Synthetic Spectrum Constraints on a Model of the Cataclysmic Variable QU Carinae

TL;DR

This study develops non-standard accretion disk models for QU Carinae that accurately fit observed spectra across a broad UV range, revealing specific disk temperature structures and constraining system parameters.

Contribution

It introduces non-standard accretion disk models with detailed temperature structures that better match observed spectra of QU Carinae than standard models.

Findings

Non-standard models fit spectra accurately over 900-3000 Å.

Disk hot region extends from white dwarf to 1.36 R_wd.

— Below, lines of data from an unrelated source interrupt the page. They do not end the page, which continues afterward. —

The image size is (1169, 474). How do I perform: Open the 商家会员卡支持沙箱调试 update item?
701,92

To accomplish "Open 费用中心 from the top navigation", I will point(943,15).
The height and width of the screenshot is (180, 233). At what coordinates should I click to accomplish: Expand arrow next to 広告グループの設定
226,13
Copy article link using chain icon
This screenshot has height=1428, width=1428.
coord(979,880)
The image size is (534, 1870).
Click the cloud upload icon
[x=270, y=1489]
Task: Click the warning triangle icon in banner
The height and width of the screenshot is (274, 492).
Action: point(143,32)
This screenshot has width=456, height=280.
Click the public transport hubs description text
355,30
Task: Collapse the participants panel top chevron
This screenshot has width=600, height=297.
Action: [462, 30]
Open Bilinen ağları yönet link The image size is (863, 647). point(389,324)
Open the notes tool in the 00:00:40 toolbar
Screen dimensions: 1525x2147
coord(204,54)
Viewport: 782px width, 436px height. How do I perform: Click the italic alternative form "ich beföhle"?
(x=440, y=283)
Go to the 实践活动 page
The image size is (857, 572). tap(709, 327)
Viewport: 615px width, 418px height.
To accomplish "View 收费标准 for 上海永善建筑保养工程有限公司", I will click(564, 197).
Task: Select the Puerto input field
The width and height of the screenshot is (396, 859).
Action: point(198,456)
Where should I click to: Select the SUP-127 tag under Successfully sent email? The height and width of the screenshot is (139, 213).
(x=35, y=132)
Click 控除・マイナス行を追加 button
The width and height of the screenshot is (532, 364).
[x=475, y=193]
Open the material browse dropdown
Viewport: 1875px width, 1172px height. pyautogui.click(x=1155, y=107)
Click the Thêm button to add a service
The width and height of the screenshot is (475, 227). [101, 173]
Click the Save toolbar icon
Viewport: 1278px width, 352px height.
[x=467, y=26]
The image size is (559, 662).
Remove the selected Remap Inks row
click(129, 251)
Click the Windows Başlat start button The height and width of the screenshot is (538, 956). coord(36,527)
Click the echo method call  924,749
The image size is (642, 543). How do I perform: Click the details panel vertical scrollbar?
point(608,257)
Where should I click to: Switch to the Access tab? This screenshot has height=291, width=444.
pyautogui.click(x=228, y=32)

Orbital inclination between 40° and 60°.

Abstract

Neither standard model SEDs nor truncated standard model SEDs fit observed spectra of QU Carinae with acceptable accuracy over the range 900\AA to 3000\AA. Non-standard model SEDs fit the observation set accurately. The non-standard accretion disk models have a hot region extending from the white dwarf to $R=1.36R_{\rm wd}$,a narrow intermediate temperature annulus, and an isothermal remainder to the tidal cutoff boundary. The models include a range of $\dot{M}$ values between $1.0{\times}10^{-7}M_{\odot} {\rm yr}^{-1}$ and $1.0{\times}10^{-6}M_{\odot} {\rm yr}^{-1}$ and limiting values of $M_{\rm wd}$ between $0.6M_{\odot}$ and $1.2M_{\odot}$. A solution with $M_{\rm wd}=1.2M_{\odot}$ is consistent with an empirical mass-period relation. The set of models agree on a limited range of possible isothermal region $T_{\rm eff}$ values between 14,000K and 18,000K. The model-to-model residuals are so similar that it is not possible to choose a best model. The Hipparcos distance, 610 pc, is representative of the model results. The orbital inclination is between $40\arcdeg$ and $60\arcdeg$.